[START OF Extracted data]

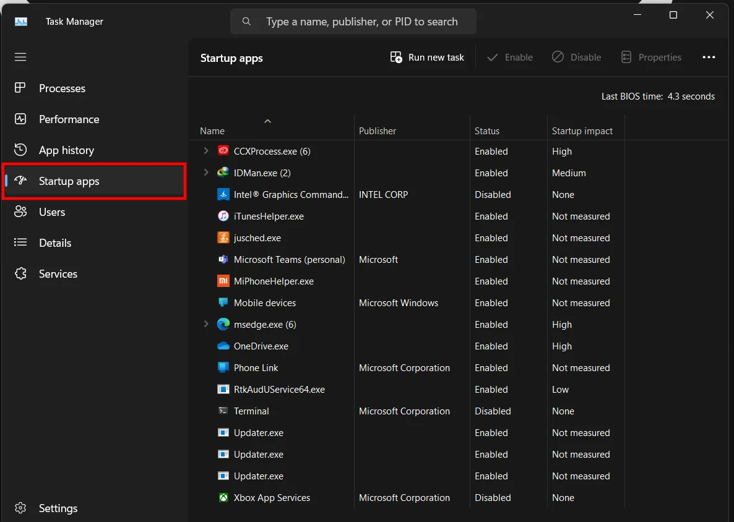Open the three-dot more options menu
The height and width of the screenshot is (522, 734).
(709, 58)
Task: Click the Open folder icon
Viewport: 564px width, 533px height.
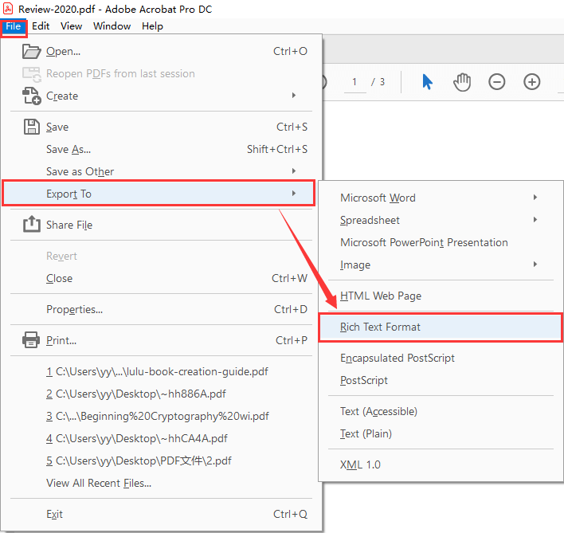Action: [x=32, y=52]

[END OF Extracted data]
[START OF Extracted data]

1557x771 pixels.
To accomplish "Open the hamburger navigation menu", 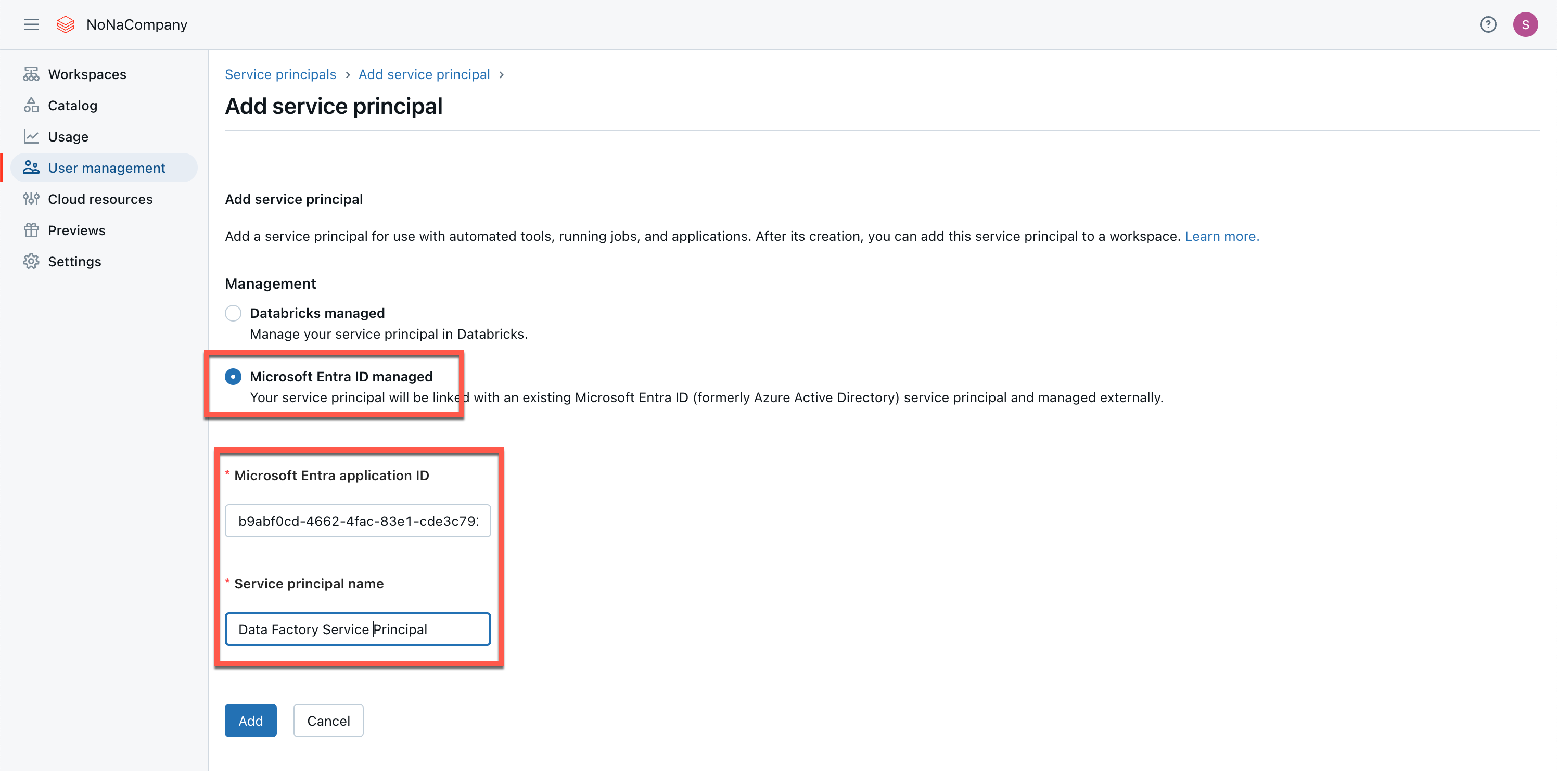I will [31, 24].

[END OF Extracted data]
[START OF Extracted data]

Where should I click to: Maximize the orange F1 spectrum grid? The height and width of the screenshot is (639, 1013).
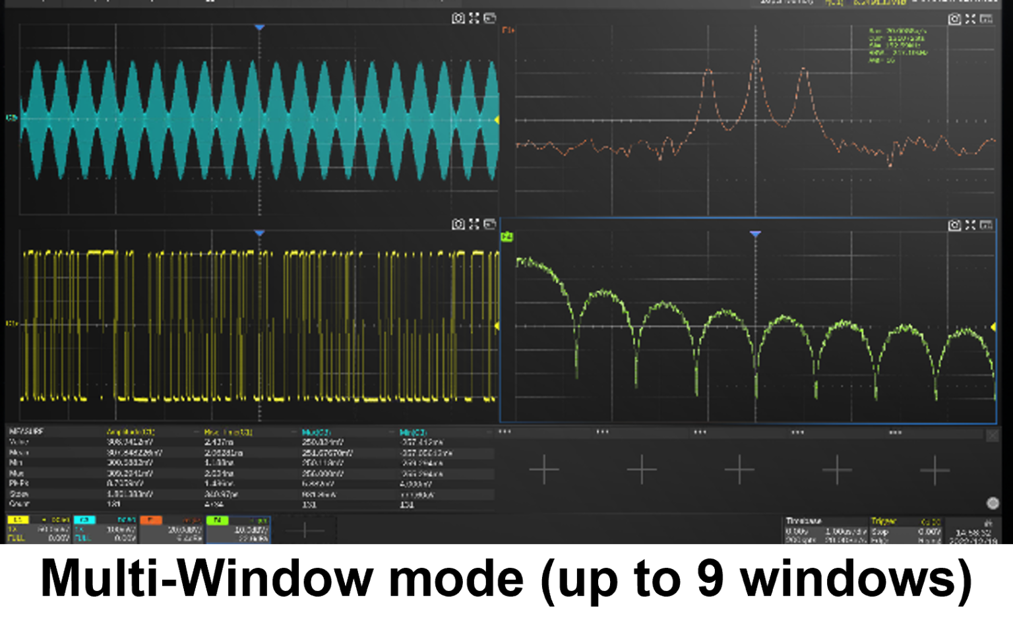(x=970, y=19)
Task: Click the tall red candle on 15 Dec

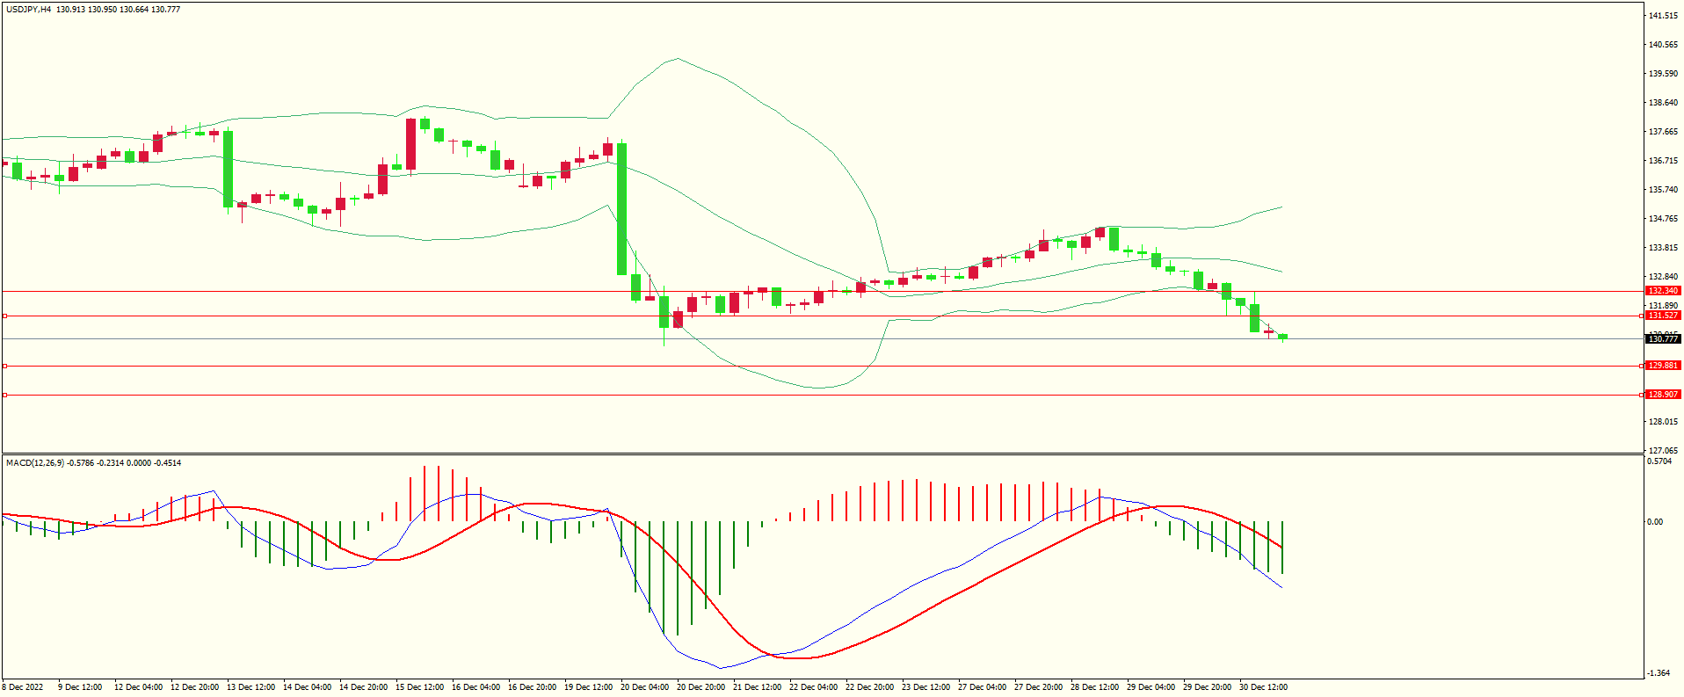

[END OF Extracted data]

● **Task statement**
Rewrite the rows from the line with "Where should I" up to and including the line with "Task: Click the tall red candle on 15 Dec", swapping "orange" for "blue" and changing nothing else. Leave the pictures out.

● **Full response**
Where should I click to: Maximize the blue F1 spectrum grid? The height and width of the screenshot is (639, 1013).
(x=970, y=19)
Task: Click the tall red candle on 15 Dec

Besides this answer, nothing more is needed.